Memoria de Morante (Debate ediciones) es un libro definitivo sobre uno de los grandes toreros de la Historia. Para Zabala de la Serna, el mejor, si bien conviene considerar que no se puede juzgar a los diestros del siglo XIX y primeros años del XX porque no existen testimonios cinematográficos que nos permitan conocer cómo toreaban Paquiro, Lagartijo, Guerrita o El Espartero. Está claro, en todo caso, que un crítico tan sagaz como Zalala de la Serna, un escritor de tanta calidad como el autor de Ya nadie dice la verdad, se encuentra deslumbrado por el fulgor de Morante de la Puebla.

Subraya Zabala el “valor sobrehumano” del maestro y afirma que estamos ante un “torero gallista que se explica por Belmonte”. Y recuerda una frase certera de José Bergamín: “El mayor arrojo proviene del temple”.

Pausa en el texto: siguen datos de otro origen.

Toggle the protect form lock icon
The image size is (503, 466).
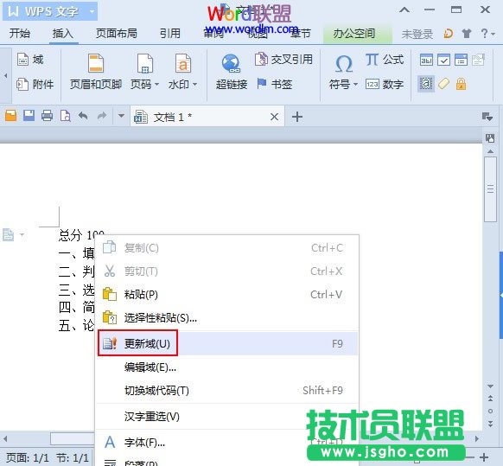[x=461, y=84]
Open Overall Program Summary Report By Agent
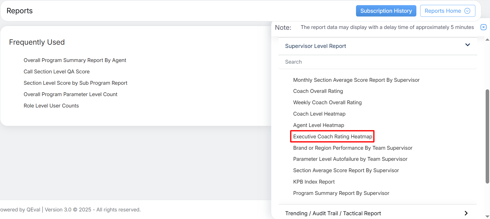The height and width of the screenshot is (219, 490). [x=75, y=60]
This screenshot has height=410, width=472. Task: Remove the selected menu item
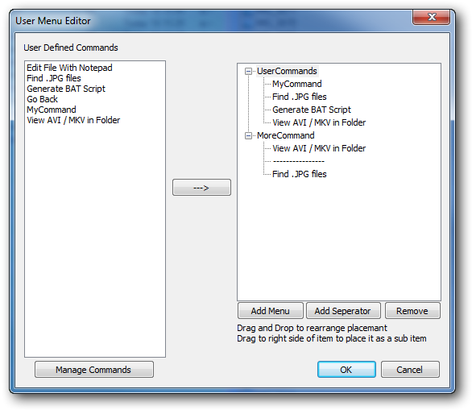[x=412, y=311]
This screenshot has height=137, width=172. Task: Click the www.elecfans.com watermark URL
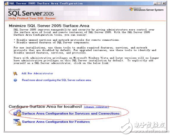tap(152, 131)
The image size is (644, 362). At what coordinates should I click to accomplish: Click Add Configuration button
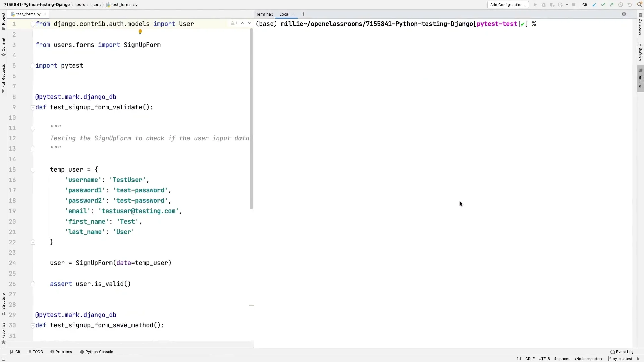[x=507, y=5]
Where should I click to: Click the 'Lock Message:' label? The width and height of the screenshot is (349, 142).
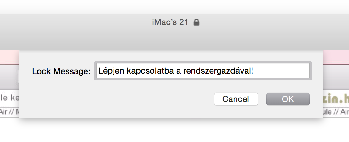coord(61,71)
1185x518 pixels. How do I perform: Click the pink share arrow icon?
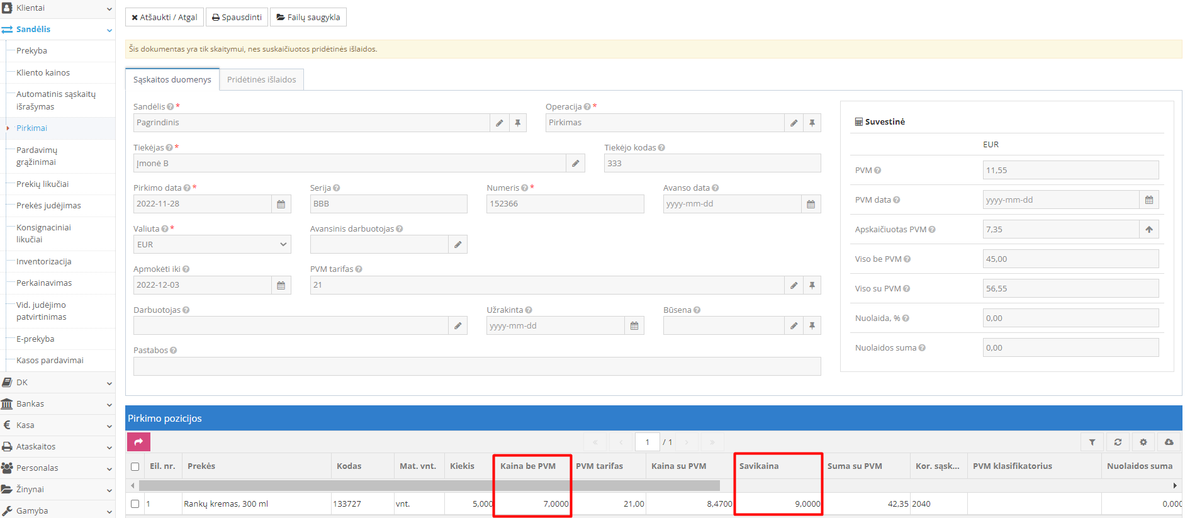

He tenido ocasión de acompañar a Belmonte reiteradas veces en las Ventas, durante los últimos años de su vida antes de que decidiera suicidarse. Apenas hablaba. Sentenciaba. Elogiaba al torero cuando sabía parar, cuando conseguía templar, cuando demostraba su capacidad para mandar. Morante ha estudiado a fondo lo que hacían los grandes toreros de otras épocas. “O es tradición, o no es nada”, asegura Zabala. Y añade: “Morante culmina una evolución de doscientos años de historia y treinta de trayectoria propia. Es un gallista que se explica por Belmonte”. “Todo es rito en él”, concluye el gran crítico, entroncando con el origen religioso de la fiesta de los toros, tan certeramente estudiado por Álvarez de Miranda y Gonzalo Santonja. El torero oficia el sacrificio del altar. Pero no es el sacerdote, sino la sacerdotisa. “Aun a riesgo de ser lapidado -dictaminó un escritor de todos conocido- hay que reconocer la feminidad del torero. En la corrida de toros la virilidad está representada por el toro, no por el torero. El torero significa la feminidad, subrayando en todo caso su valor viril y su masculinidad personal. Pero no se puede entender cabalmente lo que ocurre en la arena sin plantear este principio básico que se evade de la frontera religiosa para empaparse de sexualidad”. En las imágenes que engrandecen el templo de Knossos, son las sacerdotisas las que lidian a los toros. “Esa taurokathapsia cretense -rito y sexo a la vez- perdura sin duda, aunque de forma imprecisa, en nuestras corridas y así lo subrayó Alfonso X el Sabio en el siglo XIII. El extranjero que acude por vez primera a la fiesta se siente muchas veces solicitado por una corriente religiosa y erótica, que lo electriza. Es un sentimiento impalpable, pero hondo y real”. Hemingway lo hizo notar con gran penetración, aunque sin explicarlo. La mujer se esponja en el tendido. Y parece como si de la arena y del sol se levantara una llamada a la voluptuosidad. Es, tal vez, el encuentro con la sangre, con las gotas de vida que le resbalan al toro por la callada piel. La bestia añora entonces la soledad de sus campos, sus campos de arcilla y de hierba, y eleva un mugido inmenso sobre la media luna de los pitones para amedrentar a las sombras, a la noche, a la muerte que llega.

Extraordinario libro, en fin, este que acaba de publicar Vicente Zabala. Enriquece la literatura taurina y demuestra por un lado el conocimiento profundo que de los toros y los toreros tiene el escritor. Y a la vez su capacidad para contarlo todo desde la permanente belleza literaria de su escritura.